Copy out the lines, starting with the line that contains "Screen dimensions: 1410x756" and going on through the end of the lines, with both ends included. Leave their wording unchanged, except multiply each coordinate in the answers by 1.55 and round it to a whole number (halves up), and omit the pictures.

┌──

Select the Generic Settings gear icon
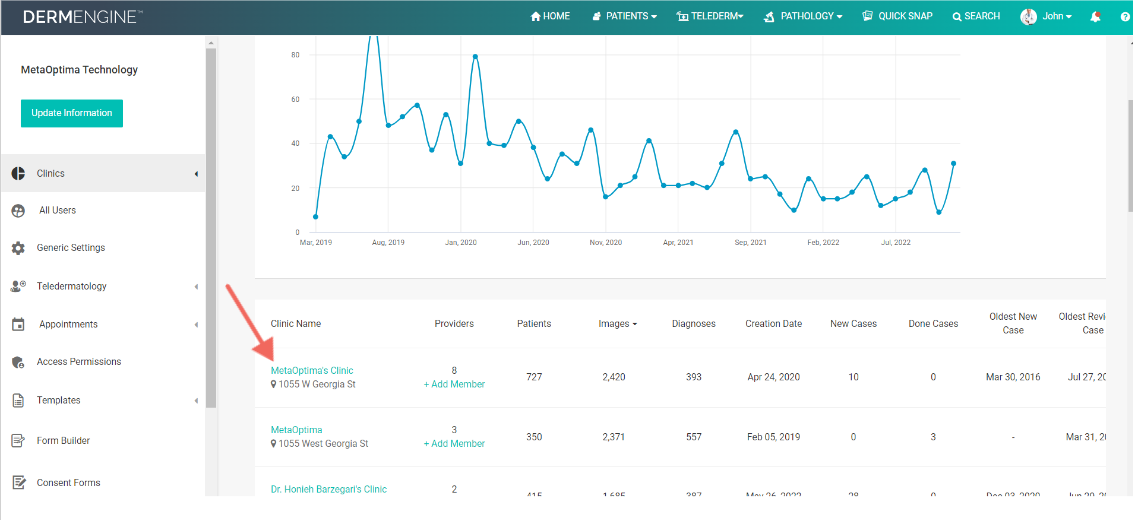The height and width of the screenshot is (520, 1133). pyautogui.click(x=18, y=248)

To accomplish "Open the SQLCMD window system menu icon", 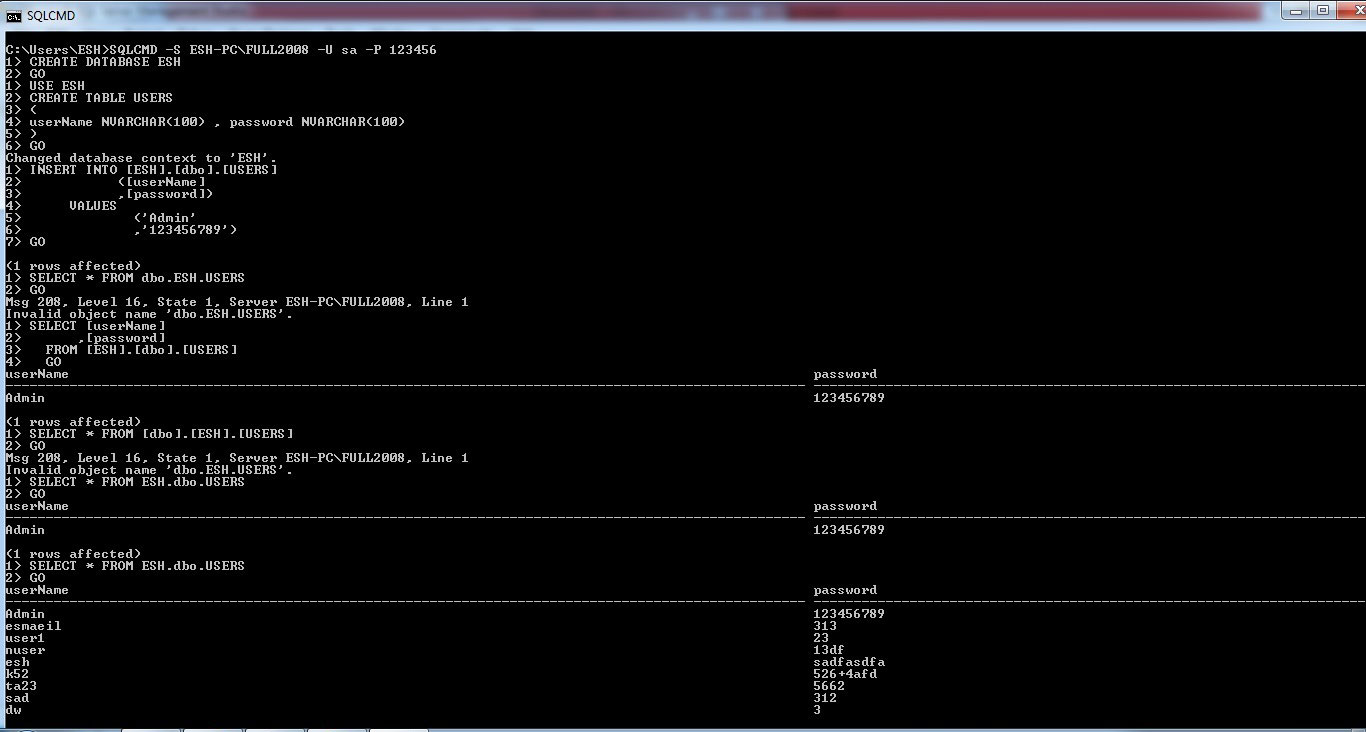I will tap(14, 16).
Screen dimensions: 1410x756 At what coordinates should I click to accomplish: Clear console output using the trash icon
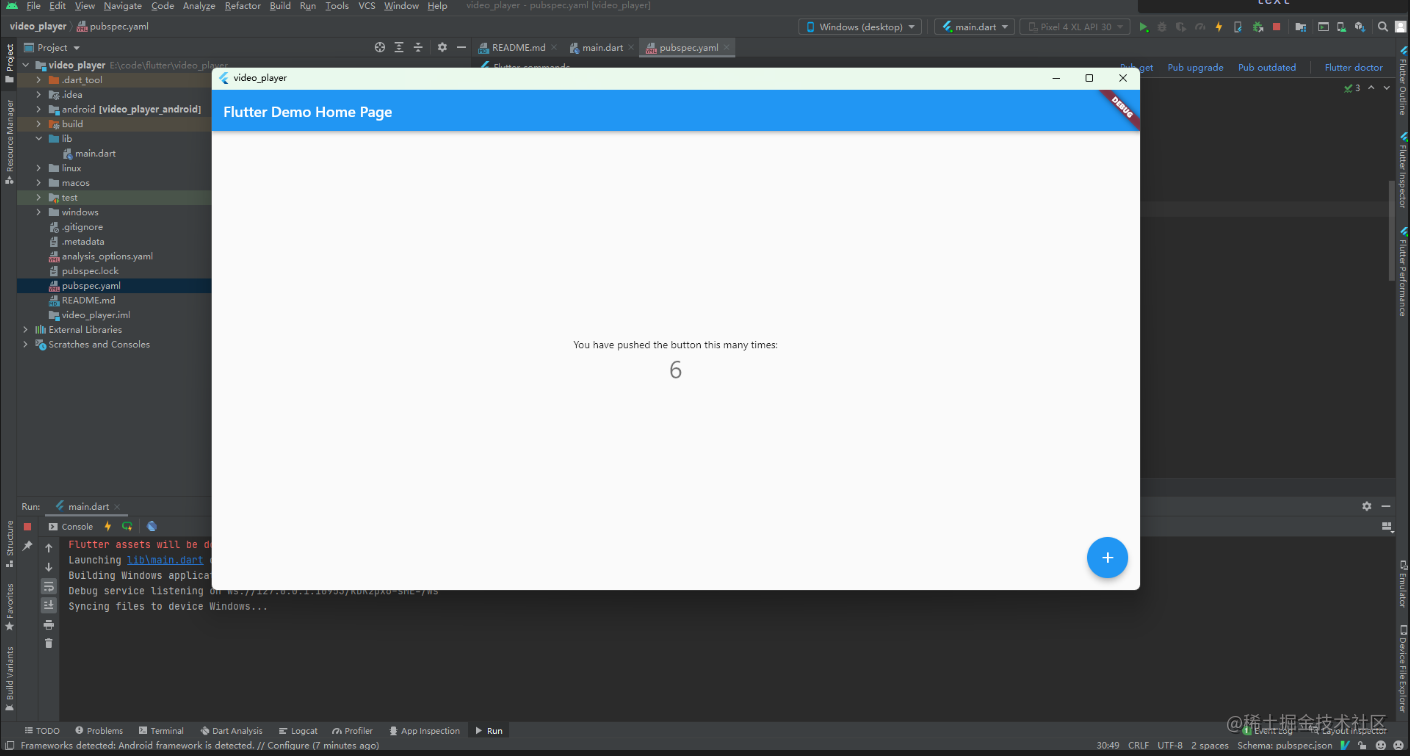point(48,643)
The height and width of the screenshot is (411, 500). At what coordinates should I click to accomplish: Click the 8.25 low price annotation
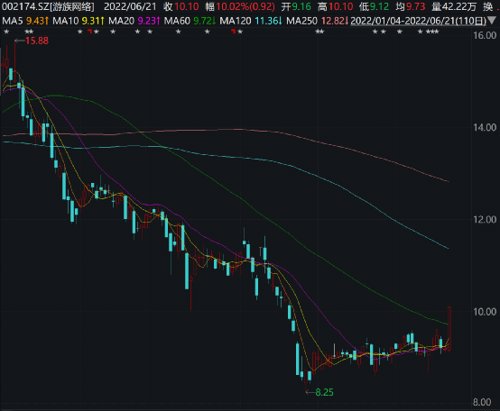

└──

→ Solution for this exercise:
Screen dimensions: 1410x756 At what coordinates should I click to accomplish: Clear console output using the trash icon
point(74,997)
The height and width of the screenshot is (411, 500). At what coordinates should I click to accomplish: Click the 8.25 low price annotation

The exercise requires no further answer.